Villa Pina ad Albavilla è un tipico esempio di architettura lombarda dell’800. Si tratta di un villino borghese, costruito in un luogo panoramico con un giardino pianeggiante su due livelli, di circa 10.000 mq. La villa ha subito negli anni diverse ristrutturazioni interne, tra cui un’ultima negli anni ‘90, con la quale si è cercato di riportarla al suo antico splendore, nel rispetto dell’architettura originale.

L’edificio principale è datato fine ottocento, cui è stata aggiunta in epoca di poco successiva una seconda adiacente costruzione in stile eclettico. In architettura l’eclettismo definisce quelle architetture legate ad una concezione storicistica, che tendono ad una sintesi di stili, con la mescolanza di elementi ripresi da diversi movimenti storici ma anche esotici e contemporanei. Nelle manifestazioni dell’eclettismo di fine Ottocento, di cui Villa Pina ad Albavilla è un esempio ben conservato, si manifesta la tendenza di recupero dell’architettura medievale, che si ritrova negli elementi dell’Architettura neogotica, neoromanica e neobizantina, presenti a Villa Pina.
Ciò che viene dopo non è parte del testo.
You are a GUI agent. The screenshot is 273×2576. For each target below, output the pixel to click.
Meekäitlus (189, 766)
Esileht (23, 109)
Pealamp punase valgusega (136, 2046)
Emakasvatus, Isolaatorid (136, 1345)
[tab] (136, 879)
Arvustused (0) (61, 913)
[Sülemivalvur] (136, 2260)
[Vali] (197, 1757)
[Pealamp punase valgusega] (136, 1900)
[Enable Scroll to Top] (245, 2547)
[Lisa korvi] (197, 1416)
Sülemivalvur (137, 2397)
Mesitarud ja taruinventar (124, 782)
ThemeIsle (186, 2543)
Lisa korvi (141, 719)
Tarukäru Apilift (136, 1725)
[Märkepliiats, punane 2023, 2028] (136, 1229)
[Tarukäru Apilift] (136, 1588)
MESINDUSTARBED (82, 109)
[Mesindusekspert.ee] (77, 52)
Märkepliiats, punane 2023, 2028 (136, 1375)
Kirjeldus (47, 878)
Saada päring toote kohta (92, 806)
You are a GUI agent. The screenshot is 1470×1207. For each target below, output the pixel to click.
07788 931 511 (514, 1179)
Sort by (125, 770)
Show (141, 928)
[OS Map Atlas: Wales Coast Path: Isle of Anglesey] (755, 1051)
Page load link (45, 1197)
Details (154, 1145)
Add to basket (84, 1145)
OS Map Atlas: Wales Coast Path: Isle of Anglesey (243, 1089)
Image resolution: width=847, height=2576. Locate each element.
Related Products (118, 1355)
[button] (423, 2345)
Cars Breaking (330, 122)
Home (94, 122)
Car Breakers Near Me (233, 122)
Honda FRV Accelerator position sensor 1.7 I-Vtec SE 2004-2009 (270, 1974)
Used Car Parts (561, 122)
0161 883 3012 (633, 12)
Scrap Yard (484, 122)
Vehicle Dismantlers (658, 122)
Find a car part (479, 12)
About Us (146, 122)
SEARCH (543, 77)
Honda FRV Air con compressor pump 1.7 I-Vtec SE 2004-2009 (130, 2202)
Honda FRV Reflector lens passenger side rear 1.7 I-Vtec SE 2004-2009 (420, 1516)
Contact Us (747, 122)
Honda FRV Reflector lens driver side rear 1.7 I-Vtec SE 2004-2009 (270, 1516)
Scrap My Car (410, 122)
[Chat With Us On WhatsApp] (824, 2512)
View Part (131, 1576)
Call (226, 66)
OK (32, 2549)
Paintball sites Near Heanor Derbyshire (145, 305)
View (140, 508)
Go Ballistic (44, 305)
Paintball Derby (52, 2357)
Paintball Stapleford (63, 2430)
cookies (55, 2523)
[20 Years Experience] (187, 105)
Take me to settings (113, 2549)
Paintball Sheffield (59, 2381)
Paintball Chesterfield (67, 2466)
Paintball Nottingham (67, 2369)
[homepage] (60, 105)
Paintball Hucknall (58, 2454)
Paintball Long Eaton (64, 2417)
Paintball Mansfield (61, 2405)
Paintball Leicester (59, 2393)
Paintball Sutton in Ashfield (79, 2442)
Nel contesto milanese, e quindi in Brianza,va rilevata una preferenza per il revival legato all’architettura di carattere medioevale, dettato da una precisa scelta civile e morale propria del periodo del Risorgimento, che vede nel Medioevo l’epoca storica in cui matura la coscienza civile italiana, in quanto epoca dei liberi comuni.

IL TERRITORIO

Collocato all’interno del triangolo “ideale” individuato tra le città di Como, Lecco e Milano, la Brianza si estende su di un territorio prevalentemente pianeggiante e collinare, cui deve il nome, che deriva dalla parola celtica “brig”, colle.

I LAGHI

La Brianza si trova al centro della regione dei Laghi, sono infatti numerosissimi i laghi che costellano il suo paesaggio, insieme agli altri due elementi paesaggistici tipici: le montagne e la pianura.

LA POESIA

La Brianza resta la terra di Parini, che ne ha decantato le bellezze dei paesaggi, e di Stendhal, che la definì: “il paese più delizioso di tutta Italia per la placidezza dei fiumi e per la moltitudine dei laghi”.